» WHAT YOU ARE ASKED TO DO: Work through the lines below and count those holding "image"; reply with the number only.

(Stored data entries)
--
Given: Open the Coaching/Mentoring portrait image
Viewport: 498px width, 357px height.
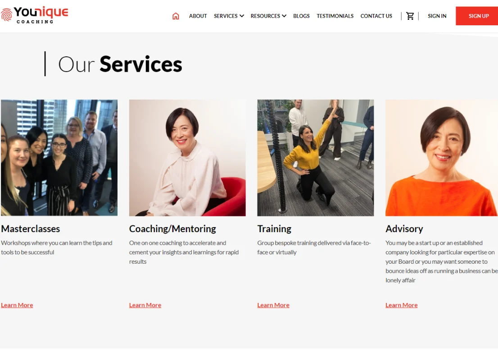Looking at the screenshot, I should [187, 158].
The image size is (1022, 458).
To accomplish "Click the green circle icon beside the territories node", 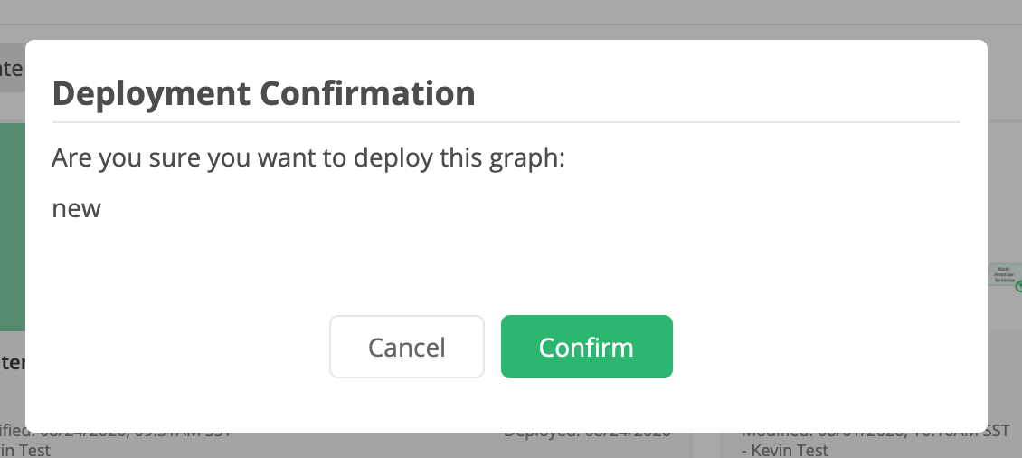I will (1017, 286).
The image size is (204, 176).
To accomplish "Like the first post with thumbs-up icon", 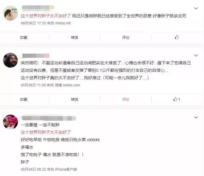I will [177, 37].
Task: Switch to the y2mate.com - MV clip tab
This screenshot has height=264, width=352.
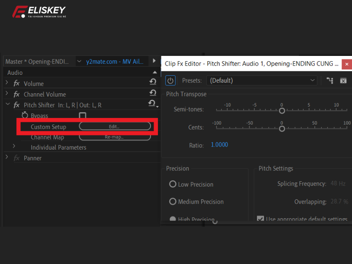Action: 111,61
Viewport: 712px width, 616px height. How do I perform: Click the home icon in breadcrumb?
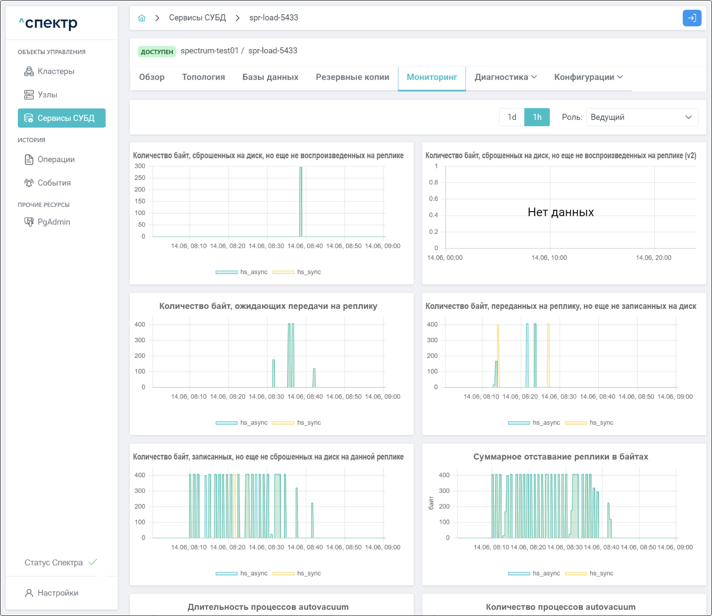[x=142, y=18]
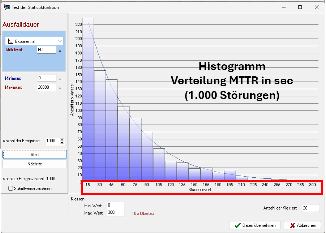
--
» RESULT: 3